» Extrait du document:
•••
Moyen-Orient

Le Moyen-Orient est une région difficile à maîtriser, mais qui peut tomber à l’écrit comme à l’oral. Cette fiche sur le panarabisme au cours du XXᵉ siècle peut te permettre de maîtriser certains évènements ou concepts essentiels à glisser dans tes copies !

I – De 1916 à 1948, le peuple arabe voit dans l’intervention occidentale une occasion d’accomplir la nahda

(1) Le peuple arabe rétablit sa souveraineté sur la Péninsule en 1916 dans le cadre d’un nationalisme de révolte

La péninsule voit naître la nahda, la « renaissance », nationaliste au XIXᵉ dans un contexte de domination ottomane. En défendant une identité arabe en même temps qu’elle promet son essor, la nahda est un mouvement nationalisteLa grande révolte de 1916 est alors l’occasion d’une union du peuple arabe dans la lutte. Pour l’Entente, l’affaiblissement de l’ennemi ottoman est une priorité. En 1916, T. E. Lawrence (Lawrence d’Arabie, un officier et écrivain britannique) est donc envoyé pour organiser une révolte intérieure. Il s’adresse ainsi à la grande tribu hachémite du roi Hussein, promettant l’indépendance des peuples arabes. Par conséquent, le 6 juin 1916, Hussein se soulève contre les Turcs. L’Empire ottoman signe alors l’armistice de Moudros le 30 octobre 1918.

Mais assez paradoxalement, cette révolte divise déjà le peuple arabe marqué par les rivalités entre les grandes tribus. Au nord, le puissant roi Hussein est le libérateur de la péninsule, animé par une volonté unificatrice du peuple. Au sud, la famille Al-Saoud victorieuse est déterminée à asseoir sa domination.
•••
» Consigne:
Répondez à ces questions à partir de la fiche sur le panarabisme :
1. Que signifie le mot « nahda » ?
2. Quel armistice l'Empire ottoman signe-t-il, et à quelle date ?
3. Quelle famille, au sud, est déterminée à asseoir sa domination ?

» Données:
•••
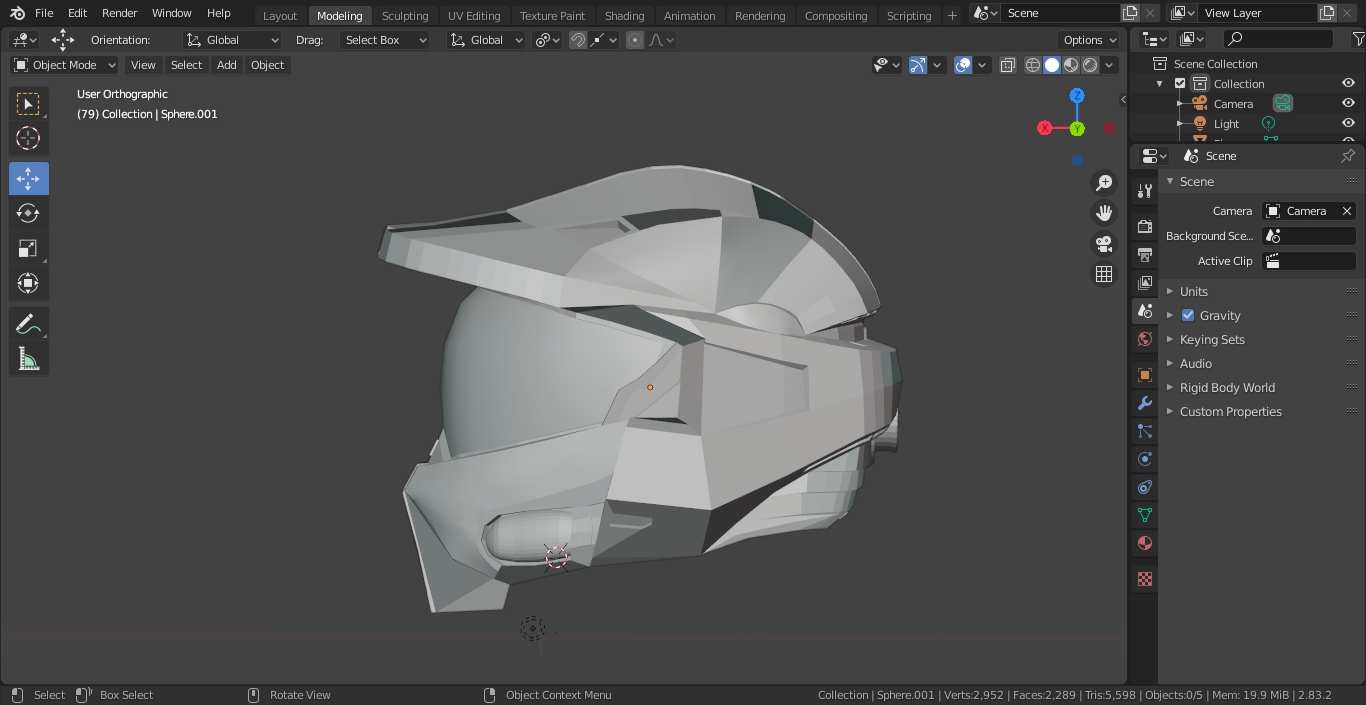Choose the Scale tool
Viewport: 1366px width, 705px height.
click(x=28, y=248)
•••
» Réponse:
1. Il signifie « renaissance ».
2. L'Empire ottoman signe l'armistice de Moudros, le 30 octobre 1918.
3. C'est la famille Al-Saoud.